Just minor polish and commit.
It can be used to convert some geolocation IP lists to ACLs.
Using "halog -c" is still something quite common to perform on logs,
but unfortunately since the recent added controls, it was sensibly
slowed down due to the parsing of the accept date field.
Now we use a specific loop for the case where nothing is needed from
the input, and this sped up the line counting by 2.5x. A 2.4 GHz Xeon
now counts lines at a rate of 2 GB of logs per second.
Gcc tries to be a bit too smart in these small loops and the result is
that on i386 we waste a lot of time there. By recoding these loops in
assembly, we save up to 23% total processing time on i386! The savings
on x86_64 are much lower, probably because there are more registers and
gcc has to do less tricks. However, those savings vary a lot between gcc
versions and even cause harm on some of them (eg: 4.4) because gcc does
not know how to optimize the code once inlined.
However, by recoding field_start() in C to try to match the assembly
code as much as possible, we can significantly reduce its execution
time without risking the negative impacts. Thus, the assembly version
is less interesting there but still worth being used on some compilers.
By adding a "landing area" at the end of the buffer, it becomes safe to
parse more bytes at once.

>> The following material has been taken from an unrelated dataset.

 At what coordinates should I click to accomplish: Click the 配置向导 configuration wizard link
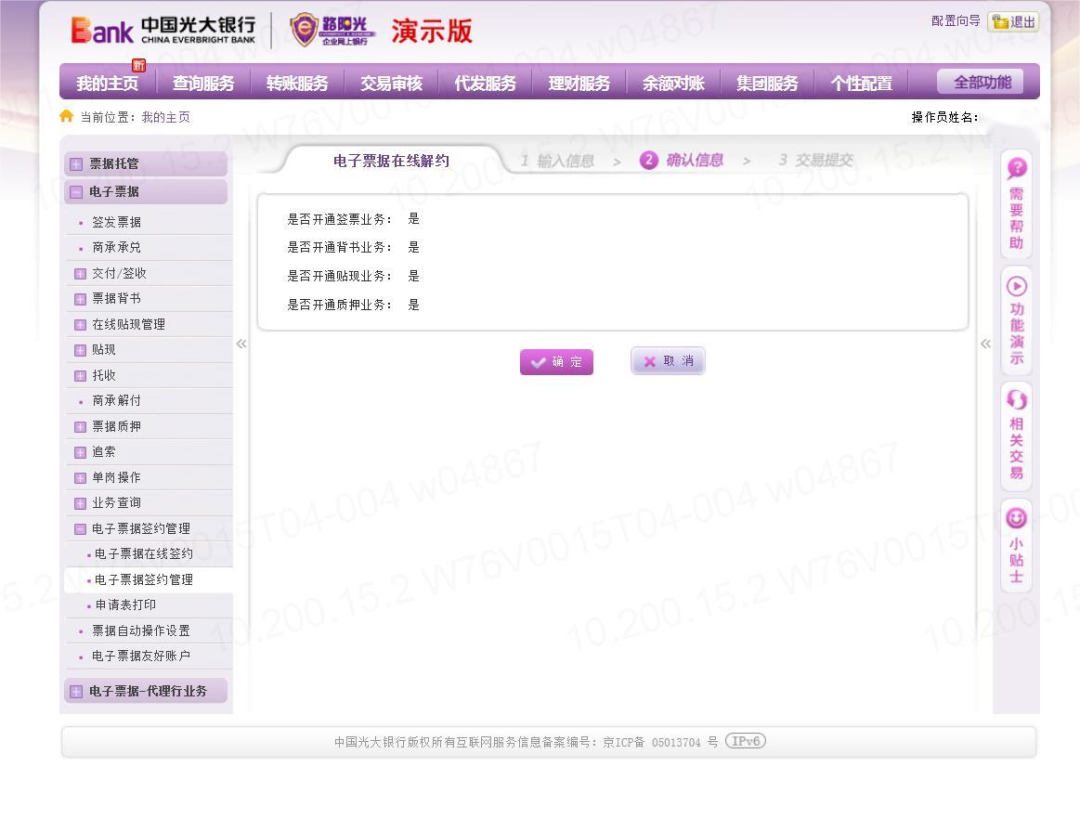pyautogui.click(x=955, y=21)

On 32-bit this makes fgets run about 4% faster
but it does not save anything on 64-bit.
A bug in the algorithm used to find an LF in multiple bytes at once
made byte 0x80 trigger detection of byte 0x00, thus 0x8A matches byte
0x0A. In practice, this issue never happens since byte 0x8A won't be
displayed in logs (or it will be encoded). This could still possibly
happen in mixed logs.
Some syslog servers escape quotes, which make the resulting logs unusable
for URL processing since the parser looks for the first field beginning
with a quote. It now supports also fields starting with backslash and
quote in order to address this. No performance impact was measured.
The code was merged with the error code checking which is very similar and
which shares the same information. The new test adds about 1% slowdown to
error checking but makes it more reliable when facing wrongly formated
status codes.
It is now possible to filter by termination code with -tcn <termcode>, to be
able to track one kind of errors, for example after counting it with -tc.
Use -TCN <termcode> gives you the opposite.
There were too many filters, we were losing time in all the "if" statements.
By moving all the filters to independant functions, we made the code cleaner
and slightly faster (3%).
One minor bug was found, the -tc and -st options did not report the number
of output lines, but always zero.
Almost all filters first check the line format, which takes a lot of code
and requires parsing back and forth. By centralizing this test, we can
save about 15-20 more percent of performance for all filters.
Also, the test was wrong, it was checking that the source IP address was
starting with a digit, which is not always true with local IPv6 addresses.
Instead, we now check that the next field (accept field) starts with an
opening bracket and is followed by a digit between 0 and 3 (day of the
month). Doing this has contributed a 2% speedup because all other field
calculations were relative to a closer field.